La
violencia contra las mujeres y la violencia dentro de las familias en general,
son temas complejos desde todo punto de vista; como columnista y opinador
público, resulta también complicado referirse al tema, sin caer en reflexiones
moralistas, en obvias generalizaciones, o en enfoques particulares desde lo
jurídico. Pero tampoco se puede dejar de escribir acerca de un asunto tan
desgarrador, que nuevamente se ha instalado en la agenda pública, a partir de
varios casos de alto perfil mediático, que parecen haber marcado un nuevo
límite de tolerancia desde distintos niveles de la sociedad.
¿Qué se puede decir al
respecto cuando todos sabemos que se trata de un fenómeno horroroso, que
persiste en todos los niveles sociales, y que es de alguna manera socialmente
aceptado a partir del silencio cómplice generalizado? ¿Podemos seguir
pretendiendo que todo está bien a partir de la ilusión de que somos una
sociedad moderna y civilizada en la que ese tipo de cosas no deberían pasar, a
sabiendas de que la realidad es otra? O peor aún, ¿Seguiremos engañándonos con
el argumento de que eso ocurre solamente en estratos pobres e incultos y que,
por tanto, los salvajes que les pegan a sus mujeres son otros, o son pocos? No
lo creo.
Para no caer en el simplismo
y en la demagogia, creo que es sano empezar por asumir que la violencia
intrafamiliar es un fenómeno transversal que trasciende los estratos
socioeconómicos y que afecta a una gran parte de las familias bolivianas, sin
importar si éstas son ricas, pobres, rurales, urbanas, de oriente o de
occidente.
También debemos asumir y
admitir que si bien las mujeres son las que peor parte llevan, los niños y los
ancianos también son objeto de violencia dentro del hogar, expresada de
diversas maneras, unas explícitas y otras no tanto. En esa línea de
razonamiento, podemos llegar rápidamente a la conclusión de que el abuso y la
violencia en la familia son un rasgo cultural propio de nuestra sociedad y,
probablemente, del mundo entero.
Si así es, la verdad es que
no sé muy bien qué es lo que aquello significa, pero sí puedo imaginar que
cualquier tipo de solución implicará esfuerzos monumentales y colectivos desde múltiples
frentes. El tema es gravísimo en la medida en que sabemos que afecta a millones
de personas que sufren maltratos en silencio, condenadas a la indefensión
porque hemos decidido hacer la vista gorda ante una práctica social y
culturalmente aceptada.
Hay que decir también sin
tapujos que la tolerancia a esta iniquidad cotidiana se debe también a la
aquiescencia de los hombres, quienes son los mayores perpetradores de
violencia, lo que convierte esta lucha en una cruzada también contra el
machismo y el patriarcalismo como semillas de la violencia.

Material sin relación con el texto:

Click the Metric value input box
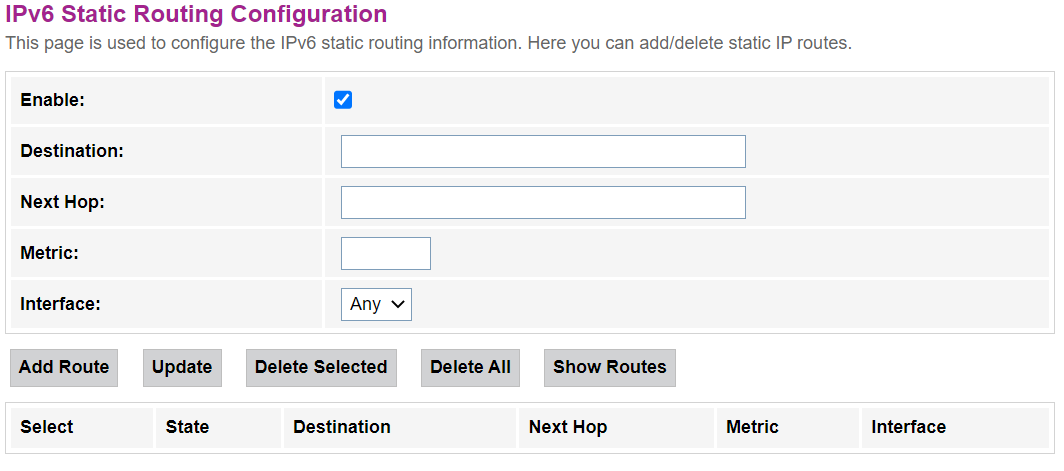Image resolution: width=1064 pixels, height=471 pixels. coord(385,253)
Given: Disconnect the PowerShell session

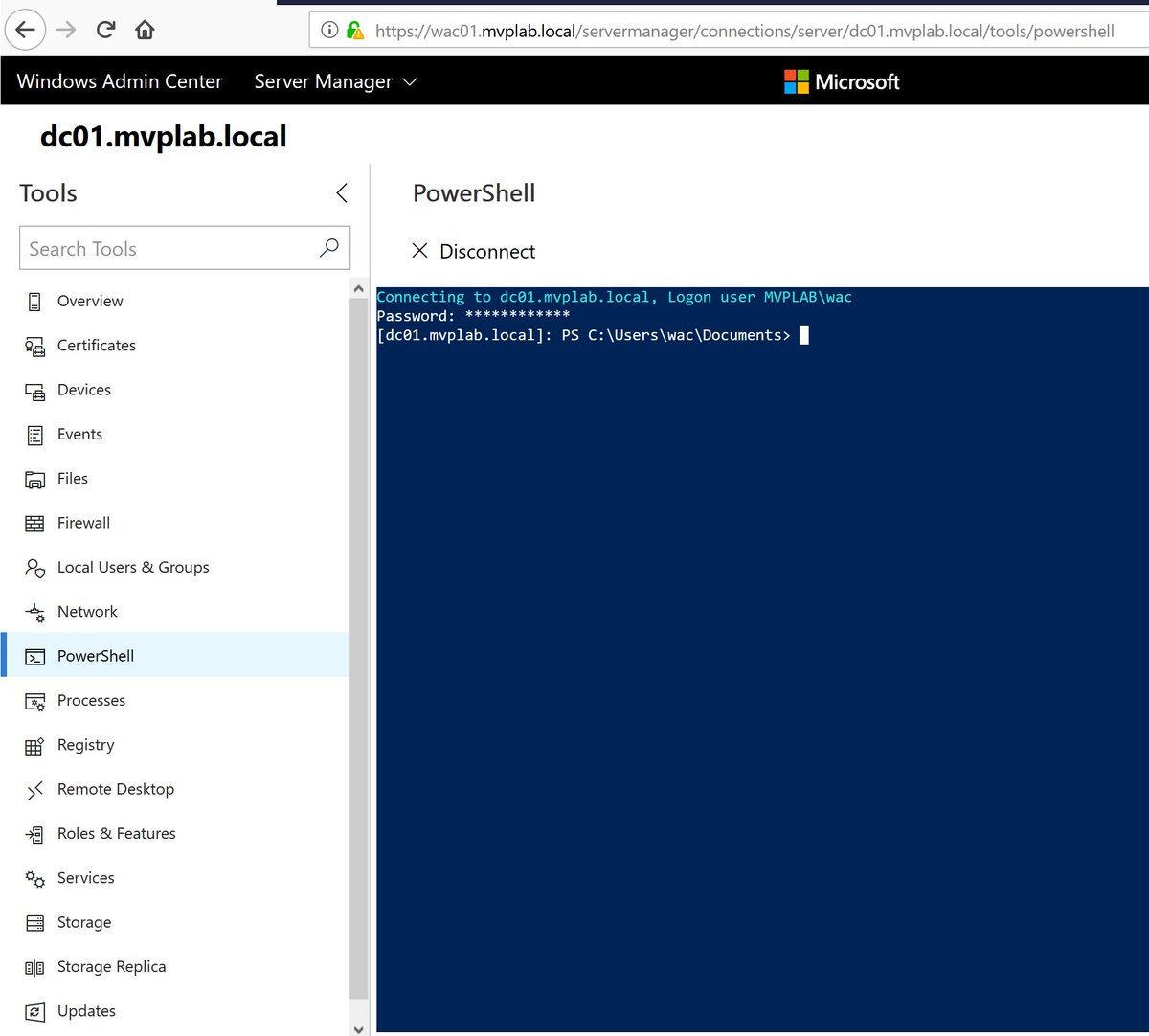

La magnitud del problema no
debe impedir que se hagan cosas, aunque sean insuficientes. En ese sentido la
Ley Contra la Violencia hacia la Mujer es un paso bien dado que de alguna
manera va a contribuir a la toma de conciencia de derechos y al estímulo de
denuncias de parte de mujeres abusadas. La Ley contra el Racismo y la
Discriminación no ha resuelto, lo sabíamos, otro de nuestros grandes problemas,
pero ha servido más de lo que se piensa para generar conciencia y marcar límites.
Todo esfuerzo orientado a
poner el dedo en la llaga es bienvenido, pero insisto en que el primer paso
debe ser la toma de conciencia colectiva de que el tema no es ni remoto ni
ajeno, y que la violencia que se evite será para proteger a nuestras esposas, a
nuestras hijas, a nuestras hermanas y a nuestras vecinas.